Tsipras voices ‘displeasure’ to EU over Balkans border bottleneck
Athens has expressed its "displeasure" to the EU over tougher border controls by Balkan countries that have left thousands of migrants stranded in Greece, Prime Minister Alexis Tsipras' office said Tuesday.
In a phone call with his Dutch counterpart Mark Rutte, whose country holds the rotating EU presidency, Tsipras had also complained about being left out of a planned conference in Vienna on Wednesday involving countries along the migrant route through the western Balkans.
"Decisions concerning refugee flows must be taken collectively without exclusions," Tsipras told Rutte according to the statement.

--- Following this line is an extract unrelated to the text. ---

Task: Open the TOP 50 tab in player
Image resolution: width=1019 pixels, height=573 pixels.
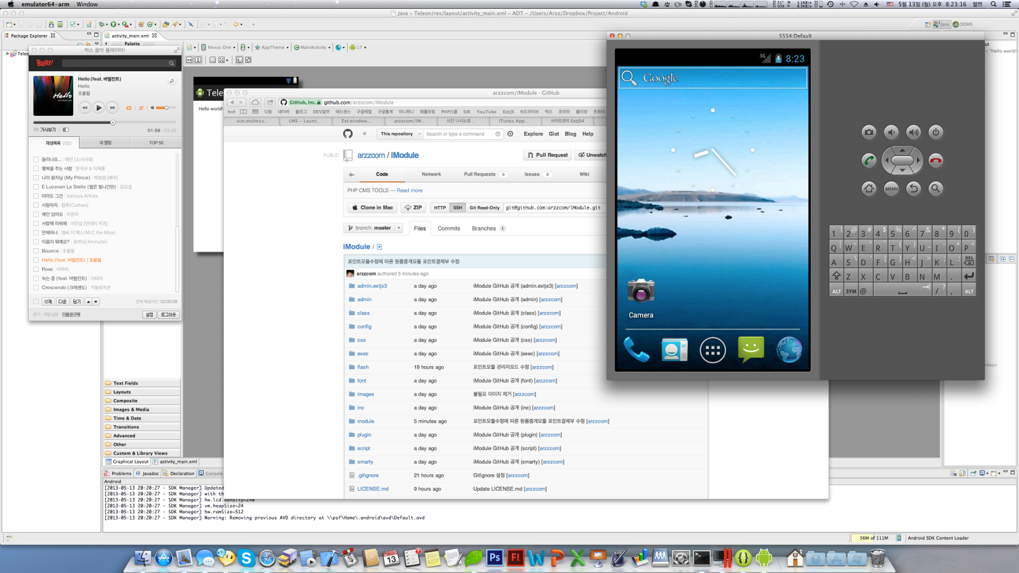Action: coord(156,143)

With all of Europe scrambling for solutions to the continent's greatest migration challenge since World War II, Austria has invited interior and foreign ministers from Albania, Bosnia, Bulgaria, Croatia, Kosovo, Former Yugoslav Republic of Macedonia (FYROM), Montenegro, Serbia and Slovenia to a conference entitled "Managing Migration Together".
At a European Council meeting last week, Tsipras had lobbied hard for a pledge from fellow EU peers not to toughen border controls until a migration summit can be held with Turkey in early March.
But Austria has imposed a cap on daily asylum requests, and FYROM – which is not an EU member – on Sunday stopped allowing passage to Afghans and imposed tougher border checks on Syrians and Iraqis, causing a massive bottleneck in Greece.